Regarding the more general question of valuation, if you want to value a company based on how much they are currently distributing to shareholders you need to consider not only dividends but also share buybacks. Buybacks are effectively just a more tax-efficient form of paying dividends. I am not sure what the total numbers are for 2024, but in August for instance NVDA announced a $50 billion buyback.
And of course, the proper measure is not current distribution, but total expected discounted distributions over all time. That’s hard to estimate, but for a company experiencing explosive growth it is surely higher than current distributions.
Stock buybacks! Thank you.
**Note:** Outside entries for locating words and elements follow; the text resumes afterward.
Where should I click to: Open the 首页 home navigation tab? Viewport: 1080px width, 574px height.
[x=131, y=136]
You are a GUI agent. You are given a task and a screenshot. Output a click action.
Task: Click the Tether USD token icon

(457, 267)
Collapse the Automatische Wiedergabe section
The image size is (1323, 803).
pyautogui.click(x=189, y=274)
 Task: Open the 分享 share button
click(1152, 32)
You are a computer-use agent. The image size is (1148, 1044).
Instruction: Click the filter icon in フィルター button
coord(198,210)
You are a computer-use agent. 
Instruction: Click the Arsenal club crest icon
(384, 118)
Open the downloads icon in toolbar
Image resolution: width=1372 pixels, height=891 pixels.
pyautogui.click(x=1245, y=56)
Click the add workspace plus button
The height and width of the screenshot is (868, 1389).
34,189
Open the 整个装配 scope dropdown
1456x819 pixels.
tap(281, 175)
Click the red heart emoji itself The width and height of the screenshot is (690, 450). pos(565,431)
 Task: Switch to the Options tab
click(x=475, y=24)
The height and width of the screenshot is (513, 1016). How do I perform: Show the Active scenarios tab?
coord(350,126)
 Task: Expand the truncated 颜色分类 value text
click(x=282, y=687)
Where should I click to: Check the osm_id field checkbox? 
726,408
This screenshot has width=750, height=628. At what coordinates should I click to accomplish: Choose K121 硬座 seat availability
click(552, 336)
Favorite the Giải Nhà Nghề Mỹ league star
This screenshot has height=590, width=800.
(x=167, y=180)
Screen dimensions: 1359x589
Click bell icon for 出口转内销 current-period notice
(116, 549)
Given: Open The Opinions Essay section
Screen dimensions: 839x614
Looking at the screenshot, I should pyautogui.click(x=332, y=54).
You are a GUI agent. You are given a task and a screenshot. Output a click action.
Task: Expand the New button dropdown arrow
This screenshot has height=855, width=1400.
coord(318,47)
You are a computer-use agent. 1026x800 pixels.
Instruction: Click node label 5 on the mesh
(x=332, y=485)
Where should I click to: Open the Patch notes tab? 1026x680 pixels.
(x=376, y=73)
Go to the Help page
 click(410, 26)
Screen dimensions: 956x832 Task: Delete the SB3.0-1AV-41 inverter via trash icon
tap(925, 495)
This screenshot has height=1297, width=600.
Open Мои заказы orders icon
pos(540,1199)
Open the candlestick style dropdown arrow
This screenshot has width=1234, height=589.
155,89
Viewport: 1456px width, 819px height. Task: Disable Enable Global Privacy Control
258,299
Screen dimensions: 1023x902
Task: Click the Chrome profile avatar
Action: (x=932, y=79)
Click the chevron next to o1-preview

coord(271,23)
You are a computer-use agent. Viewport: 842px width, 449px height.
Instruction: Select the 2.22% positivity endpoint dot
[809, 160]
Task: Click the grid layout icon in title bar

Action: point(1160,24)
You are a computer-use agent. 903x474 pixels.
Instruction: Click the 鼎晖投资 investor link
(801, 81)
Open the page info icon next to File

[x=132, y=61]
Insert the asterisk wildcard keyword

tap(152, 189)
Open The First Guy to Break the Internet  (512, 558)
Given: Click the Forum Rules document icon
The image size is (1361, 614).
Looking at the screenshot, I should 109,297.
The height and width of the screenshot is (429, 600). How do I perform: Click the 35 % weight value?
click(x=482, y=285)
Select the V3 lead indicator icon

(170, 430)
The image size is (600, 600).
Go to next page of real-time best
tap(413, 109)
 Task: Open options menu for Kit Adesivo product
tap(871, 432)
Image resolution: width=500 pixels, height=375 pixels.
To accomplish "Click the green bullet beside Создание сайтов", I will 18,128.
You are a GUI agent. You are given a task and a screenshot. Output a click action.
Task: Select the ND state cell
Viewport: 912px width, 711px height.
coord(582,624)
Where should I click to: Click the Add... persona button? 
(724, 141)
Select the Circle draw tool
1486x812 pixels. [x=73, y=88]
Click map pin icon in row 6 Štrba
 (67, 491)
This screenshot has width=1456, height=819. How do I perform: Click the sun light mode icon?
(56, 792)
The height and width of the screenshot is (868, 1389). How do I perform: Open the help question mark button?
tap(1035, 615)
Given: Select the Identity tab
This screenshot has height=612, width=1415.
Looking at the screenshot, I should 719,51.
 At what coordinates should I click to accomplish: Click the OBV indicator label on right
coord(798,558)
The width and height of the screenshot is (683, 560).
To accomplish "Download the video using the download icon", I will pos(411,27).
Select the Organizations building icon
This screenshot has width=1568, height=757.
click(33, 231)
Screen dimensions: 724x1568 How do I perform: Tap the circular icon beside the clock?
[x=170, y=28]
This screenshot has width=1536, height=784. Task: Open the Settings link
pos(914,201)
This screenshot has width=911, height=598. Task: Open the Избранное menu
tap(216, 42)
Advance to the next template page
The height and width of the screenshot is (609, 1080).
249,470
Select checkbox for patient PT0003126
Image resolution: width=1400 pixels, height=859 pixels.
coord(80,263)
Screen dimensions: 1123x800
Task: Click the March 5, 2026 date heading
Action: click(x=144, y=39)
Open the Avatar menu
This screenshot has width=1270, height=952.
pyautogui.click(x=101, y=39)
That is definitely going to be a big part f the “I am missing something here” I was expressing above.
Even if it actually turns out that “Super human AI will run on computers not much more expensive than personal computers” (which deepseek-r1 made marginally more plausible, but I’d say is still unlikely) it remains true that there will be very large returns to running 100 super human AIs instead of 1, or maybe 1 that’s 100 times larger and smarter.
In other words, demand for hardware capable of running AIs will be very elastic. I don’t see reductions in the costs of running AIs of a given level being bad for expected NVDA future cashflows. They don’t mean we’ll run the same “amount of AI” in less hardware, it will be closer to more AI in same amount of hardware.